指示:
以下のエントリをすべて、各行を一字も変えずに出力してください。画像は回答に含めないこと。

提供資料:
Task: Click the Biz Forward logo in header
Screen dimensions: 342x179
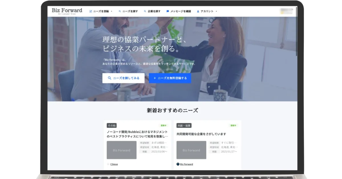Action: tap(67, 11)
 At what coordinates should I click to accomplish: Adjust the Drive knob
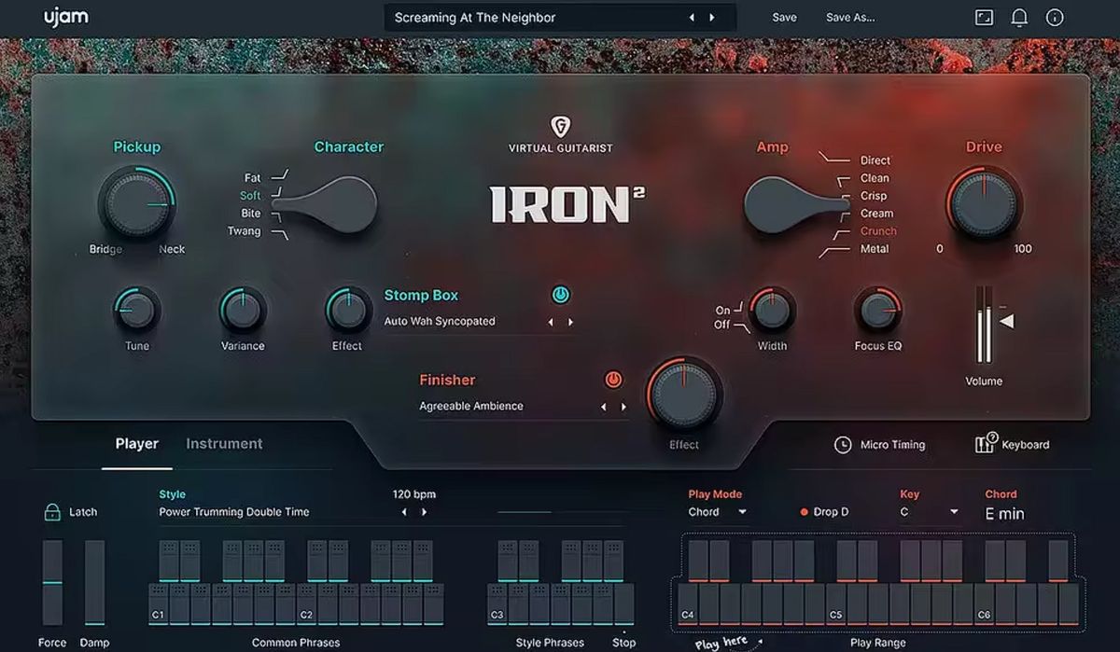[984, 205]
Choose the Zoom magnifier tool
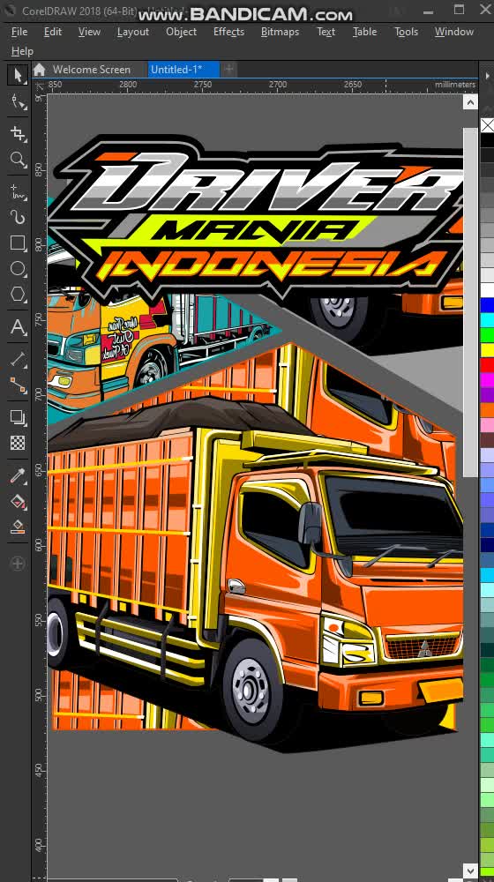494x882 pixels. (18, 160)
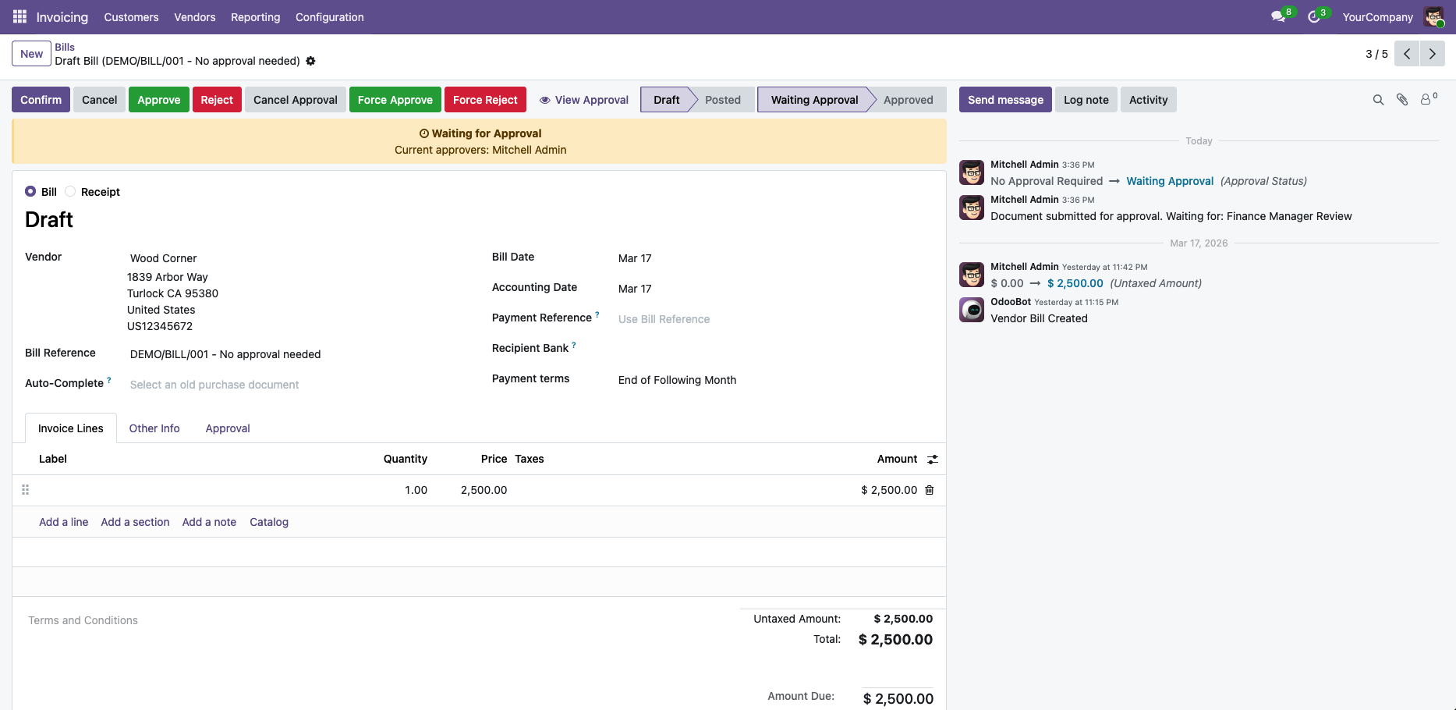Open attachments with the paperclip icon
This screenshot has width=1456, height=710.
tap(1402, 100)
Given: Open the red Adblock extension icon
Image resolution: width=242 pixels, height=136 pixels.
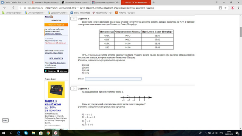Looking at the screenshot, I should click(x=233, y=8).
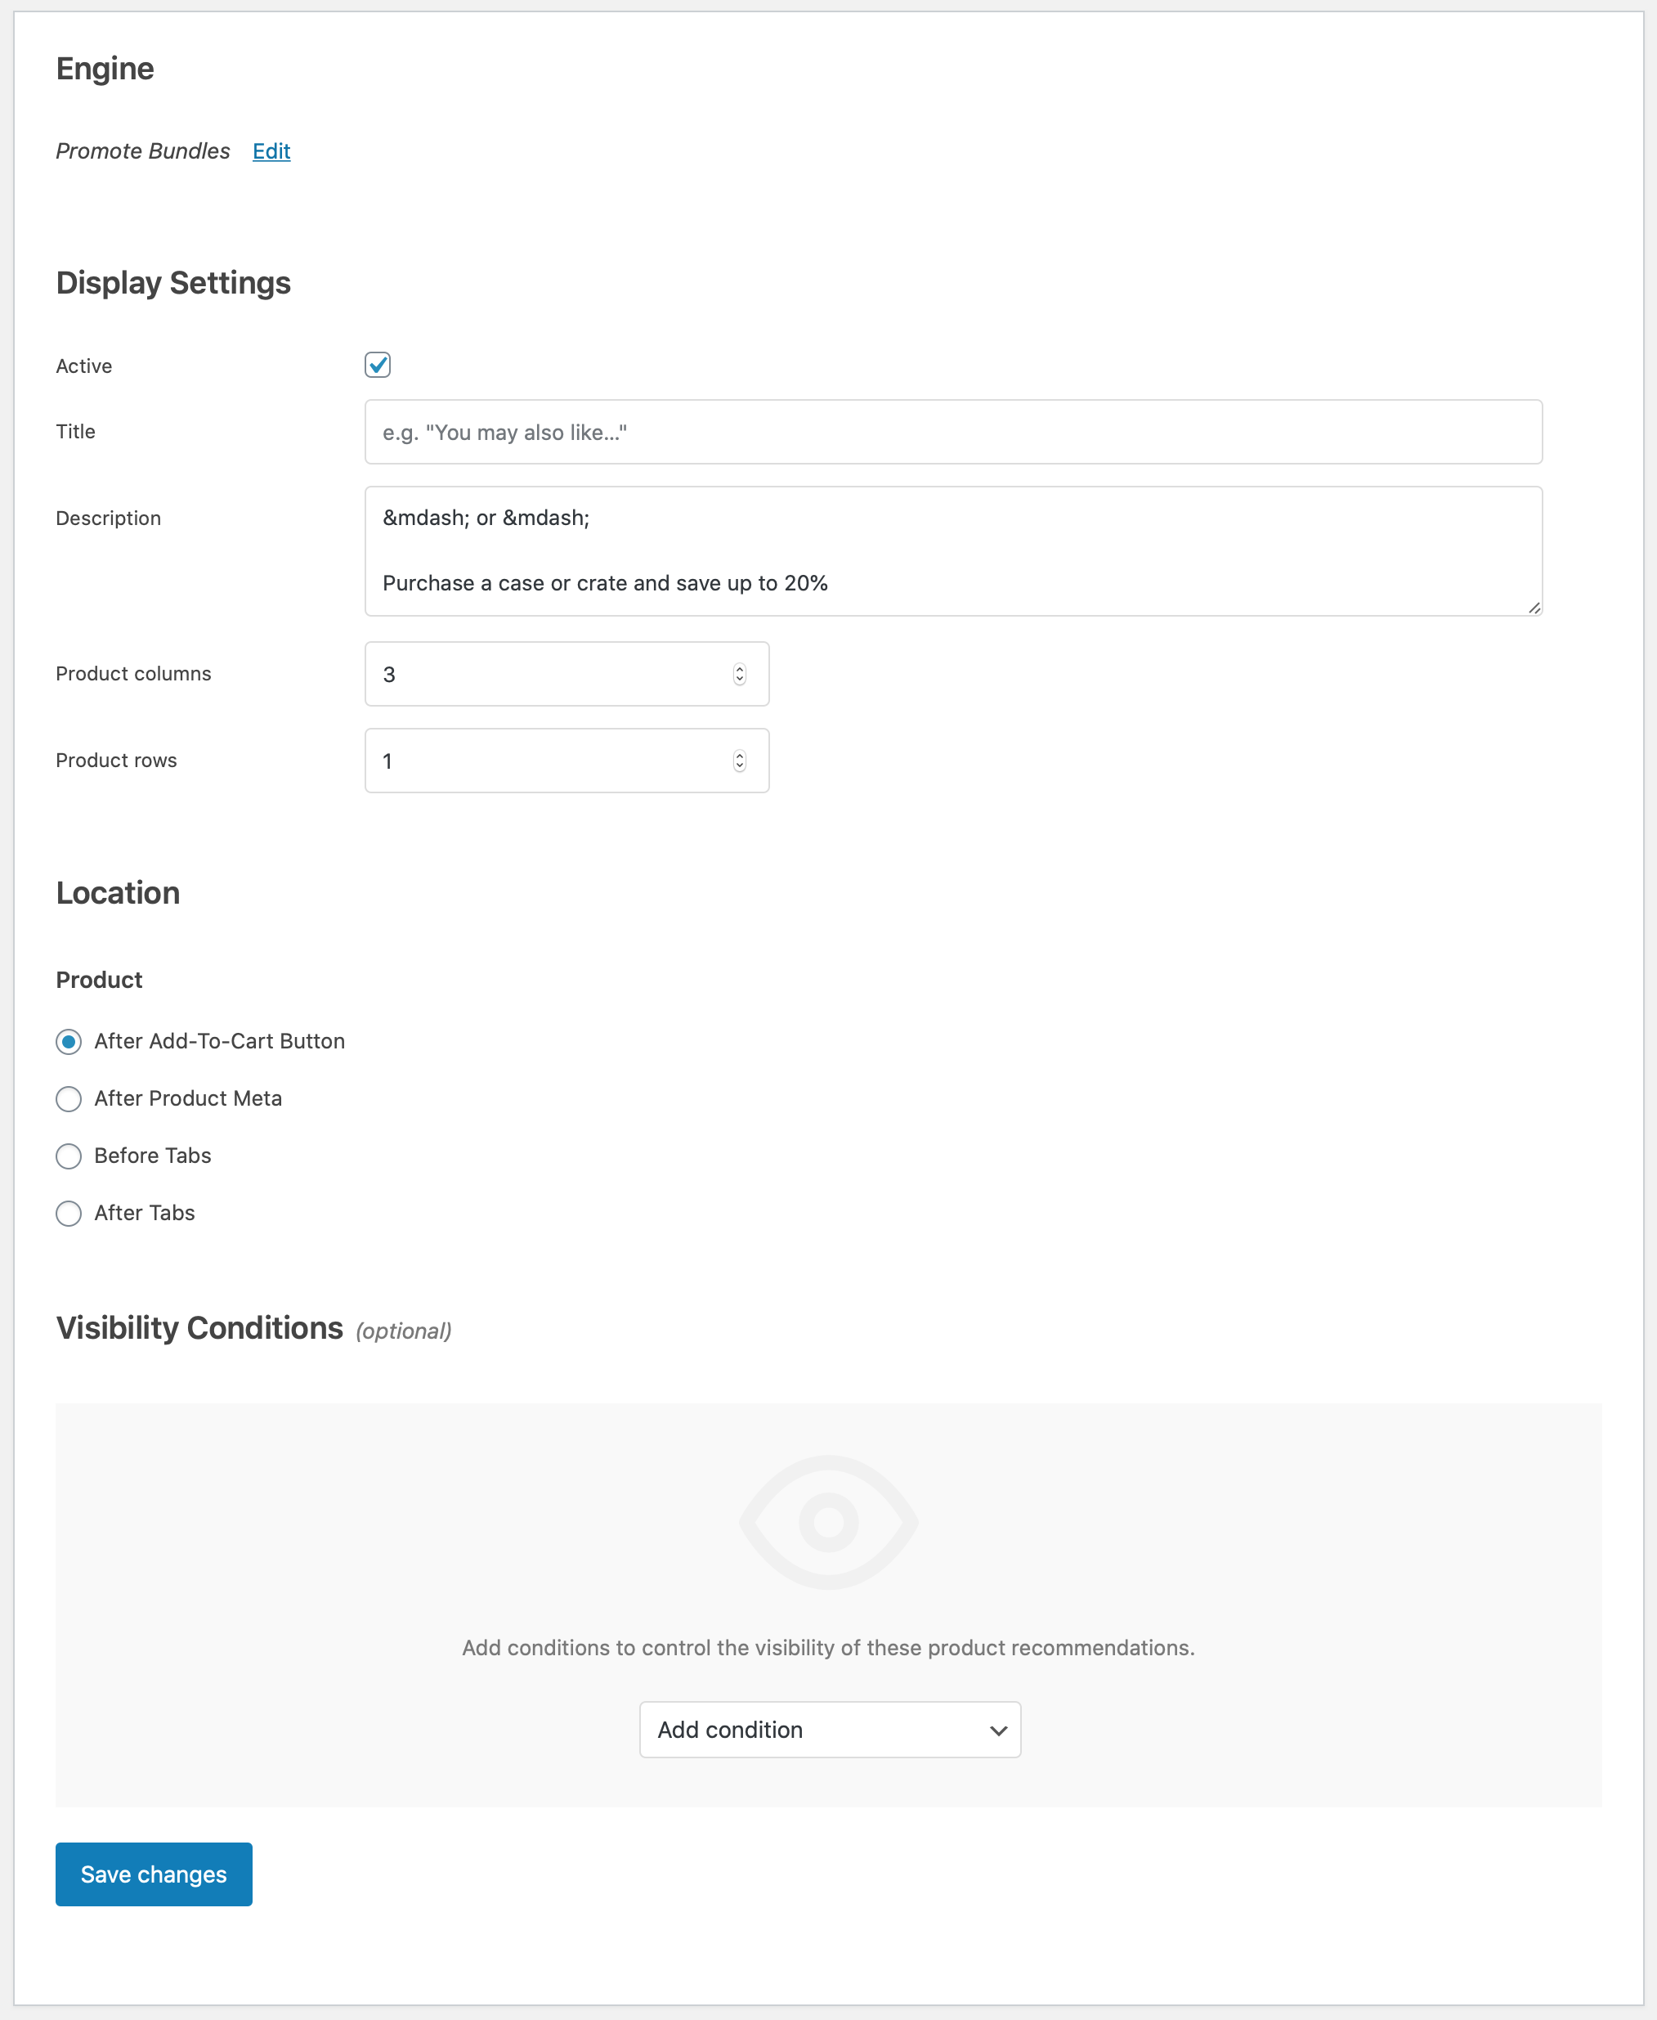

最終回答:
Task: Click the Biz Forward logo in header
Screen dimensions: 342x179
Action: tap(67, 11)
 At what coordinates should I click to accomplish: Adjust the Drive knob
[984, 205]
Choose the Zoom magnifier tool
494x882 pixels. (18, 160)
Open attachments with the paperclip icon
This screenshot has width=1456, height=710.
tap(1402, 100)
Given: Open the red Adblock extension icon
Image resolution: width=242 pixels, height=136 pixels.
Looking at the screenshot, I should click(x=233, y=8).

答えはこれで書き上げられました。